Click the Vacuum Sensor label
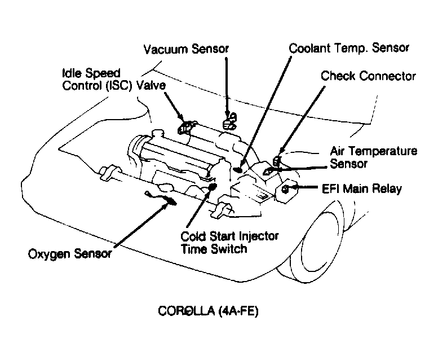186,49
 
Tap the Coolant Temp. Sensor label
349,48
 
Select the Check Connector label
368,76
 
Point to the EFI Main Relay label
362,189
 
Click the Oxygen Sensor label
70,254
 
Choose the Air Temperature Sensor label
374,157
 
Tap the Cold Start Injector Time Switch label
229,243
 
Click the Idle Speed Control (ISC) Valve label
114,80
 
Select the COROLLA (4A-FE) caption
208,311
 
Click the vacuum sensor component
230,121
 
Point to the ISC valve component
186,128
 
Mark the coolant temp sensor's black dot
238,169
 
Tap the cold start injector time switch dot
213,187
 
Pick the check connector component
277,161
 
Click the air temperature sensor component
267,171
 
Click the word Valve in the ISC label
151,85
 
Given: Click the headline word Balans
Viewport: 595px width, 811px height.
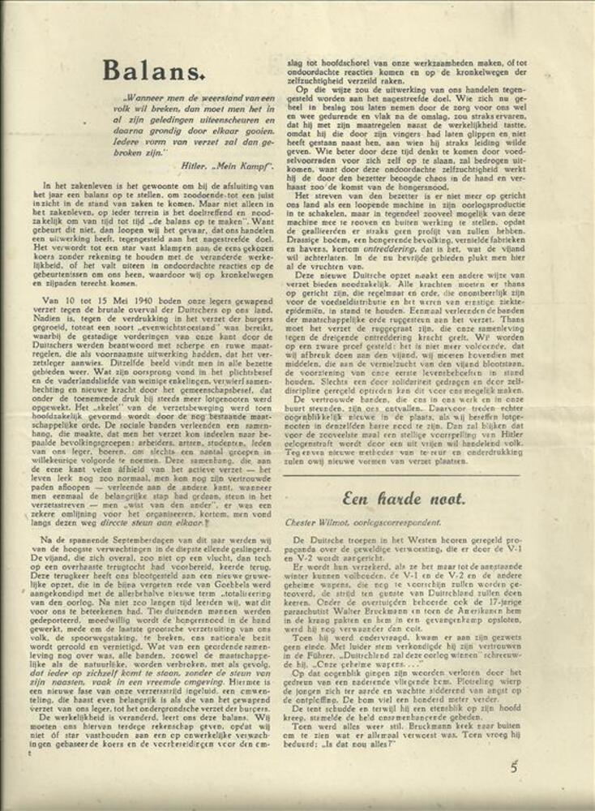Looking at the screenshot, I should (x=151, y=72).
-----
◆ Directions
Count the lines in the items above that contain the word "Point", matching case exactly, and give only the number.

◆ Finished answer
2